Jänner 1996 inkraftgetretenen Aufwandersatzverordnung UVS des Bundeskanzlers, BGBl Nr. 855/1995, beträgt der dem Bf als obsiegender Partei zustehende Schriftsatzaufwand S 8.400. Gemäß dem § 79a Abs 4 Z 1 AVG gelten offenbar im Gegensatz zu § 59 Abs 3 VwGG 1985 Stempelgebühren, für die der Bf aufzukommen hat, unabhängig von der tatsächlichen Entrichtung als ersatzfähige Aufwendungen. Deshalb war dem Bf die Eingabengebühr in Höhe von S 120,-- zuzusprechen, obwohl er sie bisher nicht entrichtet hat. Insgesamt waren daher dem Bf Aufwendungen in Höhe von S 8.520,-zuzuerkennen.

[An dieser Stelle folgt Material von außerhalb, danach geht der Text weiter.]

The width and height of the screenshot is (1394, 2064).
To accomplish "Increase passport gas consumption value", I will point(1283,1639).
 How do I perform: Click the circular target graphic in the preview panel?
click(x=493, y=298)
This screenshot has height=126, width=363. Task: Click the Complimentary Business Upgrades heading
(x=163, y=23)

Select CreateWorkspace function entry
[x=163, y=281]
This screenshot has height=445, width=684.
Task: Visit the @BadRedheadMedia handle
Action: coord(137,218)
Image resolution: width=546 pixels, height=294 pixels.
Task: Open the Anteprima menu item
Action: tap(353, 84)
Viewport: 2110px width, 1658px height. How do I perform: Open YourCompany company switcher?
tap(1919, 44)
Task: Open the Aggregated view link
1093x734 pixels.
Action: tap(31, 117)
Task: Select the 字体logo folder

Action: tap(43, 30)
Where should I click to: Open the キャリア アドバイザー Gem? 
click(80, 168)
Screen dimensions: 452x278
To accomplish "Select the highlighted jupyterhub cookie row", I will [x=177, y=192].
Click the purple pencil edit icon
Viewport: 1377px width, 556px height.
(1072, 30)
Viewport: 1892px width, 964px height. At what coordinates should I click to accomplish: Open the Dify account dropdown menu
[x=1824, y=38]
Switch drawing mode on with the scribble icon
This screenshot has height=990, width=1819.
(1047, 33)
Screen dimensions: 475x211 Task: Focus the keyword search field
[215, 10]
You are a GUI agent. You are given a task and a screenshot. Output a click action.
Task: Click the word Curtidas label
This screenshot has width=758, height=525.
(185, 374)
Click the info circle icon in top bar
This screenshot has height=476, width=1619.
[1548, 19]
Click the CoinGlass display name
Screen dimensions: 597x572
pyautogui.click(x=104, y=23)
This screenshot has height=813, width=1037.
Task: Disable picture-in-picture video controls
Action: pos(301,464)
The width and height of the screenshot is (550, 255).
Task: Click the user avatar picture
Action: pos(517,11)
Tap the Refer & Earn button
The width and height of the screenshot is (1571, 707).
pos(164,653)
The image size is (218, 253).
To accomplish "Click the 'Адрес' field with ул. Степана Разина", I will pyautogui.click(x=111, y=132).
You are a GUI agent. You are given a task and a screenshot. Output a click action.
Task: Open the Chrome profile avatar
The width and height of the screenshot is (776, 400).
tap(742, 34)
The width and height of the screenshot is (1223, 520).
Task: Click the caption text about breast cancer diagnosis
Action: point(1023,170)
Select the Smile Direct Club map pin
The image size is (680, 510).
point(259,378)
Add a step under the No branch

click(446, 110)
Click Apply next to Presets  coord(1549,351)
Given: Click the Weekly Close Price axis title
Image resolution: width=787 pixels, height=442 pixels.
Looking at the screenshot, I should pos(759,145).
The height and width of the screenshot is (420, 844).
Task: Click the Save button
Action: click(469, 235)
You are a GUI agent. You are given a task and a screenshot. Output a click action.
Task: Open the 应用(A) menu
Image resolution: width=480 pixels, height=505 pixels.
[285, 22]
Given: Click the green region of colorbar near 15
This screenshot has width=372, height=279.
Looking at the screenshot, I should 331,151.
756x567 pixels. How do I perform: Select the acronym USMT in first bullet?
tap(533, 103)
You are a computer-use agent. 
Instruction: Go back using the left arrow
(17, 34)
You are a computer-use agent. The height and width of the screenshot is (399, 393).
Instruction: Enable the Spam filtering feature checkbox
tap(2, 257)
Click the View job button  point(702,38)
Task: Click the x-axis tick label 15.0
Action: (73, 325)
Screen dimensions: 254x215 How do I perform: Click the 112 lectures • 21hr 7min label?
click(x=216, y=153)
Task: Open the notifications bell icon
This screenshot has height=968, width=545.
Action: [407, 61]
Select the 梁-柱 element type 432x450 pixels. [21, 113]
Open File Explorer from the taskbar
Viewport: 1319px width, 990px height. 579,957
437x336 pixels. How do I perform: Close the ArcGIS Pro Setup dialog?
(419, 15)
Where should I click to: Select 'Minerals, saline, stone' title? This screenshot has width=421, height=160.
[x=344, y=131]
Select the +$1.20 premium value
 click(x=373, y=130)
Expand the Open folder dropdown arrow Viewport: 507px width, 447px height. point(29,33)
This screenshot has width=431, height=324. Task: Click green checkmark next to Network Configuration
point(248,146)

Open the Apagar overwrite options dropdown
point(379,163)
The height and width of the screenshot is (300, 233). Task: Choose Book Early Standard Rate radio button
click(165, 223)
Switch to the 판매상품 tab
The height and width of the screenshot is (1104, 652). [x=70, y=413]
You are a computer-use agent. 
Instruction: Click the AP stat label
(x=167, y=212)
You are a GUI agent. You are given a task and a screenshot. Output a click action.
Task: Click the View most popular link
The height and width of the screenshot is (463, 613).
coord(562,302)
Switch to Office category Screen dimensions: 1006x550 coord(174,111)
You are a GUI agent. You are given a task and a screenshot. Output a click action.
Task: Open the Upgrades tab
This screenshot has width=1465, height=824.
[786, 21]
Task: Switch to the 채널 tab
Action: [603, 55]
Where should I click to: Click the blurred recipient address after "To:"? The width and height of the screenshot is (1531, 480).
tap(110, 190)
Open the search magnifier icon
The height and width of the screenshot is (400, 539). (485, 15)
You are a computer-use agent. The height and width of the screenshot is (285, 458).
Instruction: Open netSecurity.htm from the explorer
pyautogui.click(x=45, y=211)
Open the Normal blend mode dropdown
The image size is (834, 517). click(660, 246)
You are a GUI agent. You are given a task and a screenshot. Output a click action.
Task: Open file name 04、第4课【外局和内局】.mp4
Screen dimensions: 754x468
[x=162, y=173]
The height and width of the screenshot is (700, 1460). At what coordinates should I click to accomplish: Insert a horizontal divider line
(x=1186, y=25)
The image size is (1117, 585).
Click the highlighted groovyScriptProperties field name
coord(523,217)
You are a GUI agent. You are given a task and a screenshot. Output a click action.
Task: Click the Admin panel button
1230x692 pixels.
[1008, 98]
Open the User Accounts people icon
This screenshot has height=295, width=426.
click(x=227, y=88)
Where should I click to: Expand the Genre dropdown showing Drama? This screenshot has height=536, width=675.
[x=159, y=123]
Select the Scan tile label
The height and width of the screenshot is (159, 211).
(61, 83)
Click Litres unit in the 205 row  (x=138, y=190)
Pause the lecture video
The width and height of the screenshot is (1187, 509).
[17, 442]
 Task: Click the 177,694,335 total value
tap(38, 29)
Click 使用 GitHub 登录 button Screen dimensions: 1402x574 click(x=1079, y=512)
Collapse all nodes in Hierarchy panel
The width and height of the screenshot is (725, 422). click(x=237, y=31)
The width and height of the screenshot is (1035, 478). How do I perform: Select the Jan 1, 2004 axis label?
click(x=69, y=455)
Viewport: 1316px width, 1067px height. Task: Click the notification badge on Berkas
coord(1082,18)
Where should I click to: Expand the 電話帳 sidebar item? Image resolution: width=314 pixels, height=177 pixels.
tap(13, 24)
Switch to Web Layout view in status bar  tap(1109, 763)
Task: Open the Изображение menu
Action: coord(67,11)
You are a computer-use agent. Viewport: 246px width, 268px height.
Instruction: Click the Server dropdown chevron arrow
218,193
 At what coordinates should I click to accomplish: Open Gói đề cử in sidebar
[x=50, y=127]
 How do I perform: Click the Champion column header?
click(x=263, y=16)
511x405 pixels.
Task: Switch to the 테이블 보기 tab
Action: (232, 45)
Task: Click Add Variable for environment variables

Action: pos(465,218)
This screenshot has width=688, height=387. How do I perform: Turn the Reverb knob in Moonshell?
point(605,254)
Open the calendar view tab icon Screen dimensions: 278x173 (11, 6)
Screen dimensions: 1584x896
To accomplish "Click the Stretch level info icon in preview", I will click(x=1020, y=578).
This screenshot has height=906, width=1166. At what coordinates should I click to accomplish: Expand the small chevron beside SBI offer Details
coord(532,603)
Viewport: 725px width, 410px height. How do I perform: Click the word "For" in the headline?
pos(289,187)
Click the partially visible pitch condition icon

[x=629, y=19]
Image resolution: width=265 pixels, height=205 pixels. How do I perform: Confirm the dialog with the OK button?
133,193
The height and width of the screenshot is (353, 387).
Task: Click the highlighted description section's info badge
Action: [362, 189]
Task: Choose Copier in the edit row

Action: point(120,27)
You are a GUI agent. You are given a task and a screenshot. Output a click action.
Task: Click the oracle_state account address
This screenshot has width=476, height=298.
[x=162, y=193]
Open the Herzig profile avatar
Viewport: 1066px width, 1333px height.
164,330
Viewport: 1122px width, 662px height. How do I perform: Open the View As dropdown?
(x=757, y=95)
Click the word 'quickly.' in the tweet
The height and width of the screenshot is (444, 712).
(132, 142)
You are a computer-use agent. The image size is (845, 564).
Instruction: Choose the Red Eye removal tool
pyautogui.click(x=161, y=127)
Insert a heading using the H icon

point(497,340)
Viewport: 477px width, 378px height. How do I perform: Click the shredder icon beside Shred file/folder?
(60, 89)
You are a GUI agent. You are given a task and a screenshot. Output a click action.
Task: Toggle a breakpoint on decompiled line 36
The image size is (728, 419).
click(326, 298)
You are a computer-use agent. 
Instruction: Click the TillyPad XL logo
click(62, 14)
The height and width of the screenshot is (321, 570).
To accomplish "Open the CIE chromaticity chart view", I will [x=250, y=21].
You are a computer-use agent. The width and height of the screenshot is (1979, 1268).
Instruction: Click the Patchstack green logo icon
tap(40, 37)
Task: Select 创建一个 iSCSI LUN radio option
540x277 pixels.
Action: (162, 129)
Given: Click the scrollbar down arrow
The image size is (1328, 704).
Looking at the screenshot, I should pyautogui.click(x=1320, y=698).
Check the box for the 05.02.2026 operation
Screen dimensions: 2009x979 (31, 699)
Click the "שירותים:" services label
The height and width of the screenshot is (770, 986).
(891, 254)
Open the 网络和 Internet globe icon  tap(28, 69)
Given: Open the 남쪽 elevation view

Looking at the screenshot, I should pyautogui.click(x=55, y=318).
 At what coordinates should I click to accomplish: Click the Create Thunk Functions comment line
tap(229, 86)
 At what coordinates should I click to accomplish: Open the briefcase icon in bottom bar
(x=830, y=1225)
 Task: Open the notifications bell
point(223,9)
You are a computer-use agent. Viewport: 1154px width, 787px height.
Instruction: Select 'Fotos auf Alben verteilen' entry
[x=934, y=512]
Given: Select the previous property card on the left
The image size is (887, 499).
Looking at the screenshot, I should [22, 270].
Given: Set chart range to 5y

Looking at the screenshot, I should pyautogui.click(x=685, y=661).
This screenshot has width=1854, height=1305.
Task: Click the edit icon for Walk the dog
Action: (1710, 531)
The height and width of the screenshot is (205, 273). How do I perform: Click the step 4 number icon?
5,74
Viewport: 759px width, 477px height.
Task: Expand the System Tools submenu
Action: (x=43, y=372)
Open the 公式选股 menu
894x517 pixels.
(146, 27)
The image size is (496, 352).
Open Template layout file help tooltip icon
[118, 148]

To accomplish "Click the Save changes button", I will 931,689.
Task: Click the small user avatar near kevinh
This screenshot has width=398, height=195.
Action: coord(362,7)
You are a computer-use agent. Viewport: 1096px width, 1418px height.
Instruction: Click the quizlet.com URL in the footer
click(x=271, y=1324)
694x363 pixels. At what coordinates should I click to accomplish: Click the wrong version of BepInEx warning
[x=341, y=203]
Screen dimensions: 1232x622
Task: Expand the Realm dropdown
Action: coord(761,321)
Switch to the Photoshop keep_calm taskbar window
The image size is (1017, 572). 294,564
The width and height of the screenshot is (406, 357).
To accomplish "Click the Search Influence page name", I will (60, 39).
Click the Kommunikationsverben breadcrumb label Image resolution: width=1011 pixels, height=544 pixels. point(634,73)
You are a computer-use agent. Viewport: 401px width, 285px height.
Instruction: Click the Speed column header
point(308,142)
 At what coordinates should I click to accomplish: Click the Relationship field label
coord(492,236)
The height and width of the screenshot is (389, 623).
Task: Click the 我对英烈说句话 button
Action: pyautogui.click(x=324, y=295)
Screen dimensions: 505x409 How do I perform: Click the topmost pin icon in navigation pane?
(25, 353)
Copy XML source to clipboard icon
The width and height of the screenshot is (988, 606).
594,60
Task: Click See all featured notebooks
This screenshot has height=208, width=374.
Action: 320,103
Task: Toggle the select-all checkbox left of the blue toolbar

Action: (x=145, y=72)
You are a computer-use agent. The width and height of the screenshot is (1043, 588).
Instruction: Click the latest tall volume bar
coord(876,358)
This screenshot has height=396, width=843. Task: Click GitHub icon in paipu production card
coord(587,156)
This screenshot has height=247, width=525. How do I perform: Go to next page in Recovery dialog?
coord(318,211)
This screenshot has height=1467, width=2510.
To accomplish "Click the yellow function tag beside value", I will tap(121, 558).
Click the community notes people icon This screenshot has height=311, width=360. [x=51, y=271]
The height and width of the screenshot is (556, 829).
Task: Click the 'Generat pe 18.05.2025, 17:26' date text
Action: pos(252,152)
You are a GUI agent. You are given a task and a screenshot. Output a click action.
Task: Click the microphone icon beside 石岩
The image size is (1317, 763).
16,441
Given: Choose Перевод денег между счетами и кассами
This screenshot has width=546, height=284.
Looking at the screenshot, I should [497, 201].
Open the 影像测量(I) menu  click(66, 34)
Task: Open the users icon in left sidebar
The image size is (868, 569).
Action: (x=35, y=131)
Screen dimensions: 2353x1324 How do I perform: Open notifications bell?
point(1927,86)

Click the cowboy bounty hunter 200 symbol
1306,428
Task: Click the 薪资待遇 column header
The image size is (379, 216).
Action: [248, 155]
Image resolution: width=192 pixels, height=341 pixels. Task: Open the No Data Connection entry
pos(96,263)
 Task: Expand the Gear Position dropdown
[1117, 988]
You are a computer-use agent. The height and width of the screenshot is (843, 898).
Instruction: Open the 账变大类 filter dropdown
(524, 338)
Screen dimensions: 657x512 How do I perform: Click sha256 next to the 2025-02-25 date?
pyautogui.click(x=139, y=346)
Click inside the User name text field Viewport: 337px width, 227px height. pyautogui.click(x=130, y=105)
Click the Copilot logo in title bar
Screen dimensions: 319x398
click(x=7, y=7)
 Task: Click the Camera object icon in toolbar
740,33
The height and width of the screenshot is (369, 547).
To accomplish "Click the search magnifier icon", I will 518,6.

Eine Leistungsfrist sieht der novellierte § 79a AVG 1991 idF BGBl Nr. 471/1995 nicht vor. Der erkennende Verwaltungssenat nimmt insofern eine echte Lücke an, zumal nicht angenommen werden kann, der Gesetzgeber hätte in Abweichung von der Regelung des § 59 Abs 4 VwGG 1985 die sofortige Vollstreckbarkeit des zugesprochenen Aufwandersatzes für den Falle des Fehlens einer Leistungsfrist (vgl dazu die Nachw aus der Judikatur bei Angst/Jakusch/Pimmer, MGA EO, 12. A [1989], E 107 und E 114 zu § 7 EO) vorsehen wollen. In den Erläuterungen zur Regierungsvorlage (vgl Erl RV 130 BlgNR 19. GP, 14 f) wird ausdrücklich davon gesprochen, daß die Regelung im wesentlichen den Kostentragungsbestimmungen im VwGG 1985 angeglichen worden sei. Demnach ist nach wie vor (vgl schon bisher stRsp seit VwGH 23.9.1991, 91/19/0162) von einer analogen Anwendbarkeit der Kostenbestimmungen des VwGG 1985 auszugehen, soweit der Verfahrensgesetzgeber eine Regelung vergessen hat. Deshalb war analog dem § 59 Abs 4 VwGG 1985 eine Leistungsfrist von zwei Wochen festzusetzen.

Rechtsmittelbelehrung:

Gegen diesen Bescheid ist kein ordentliches Rechtsmittel zulässig.

Hinweis:

Gegen diesen Bescheid kann innerhalb von sechs Wochen ab Zustellung eine Beschwerde an den Verwaltungsgerichtshof oder an den Verfassungsgerichtshof erhoben werden; diese muß - abgesehen von gesetzlichen Ausnahmen - von einem Rechtsanwalt unterschrieben sein.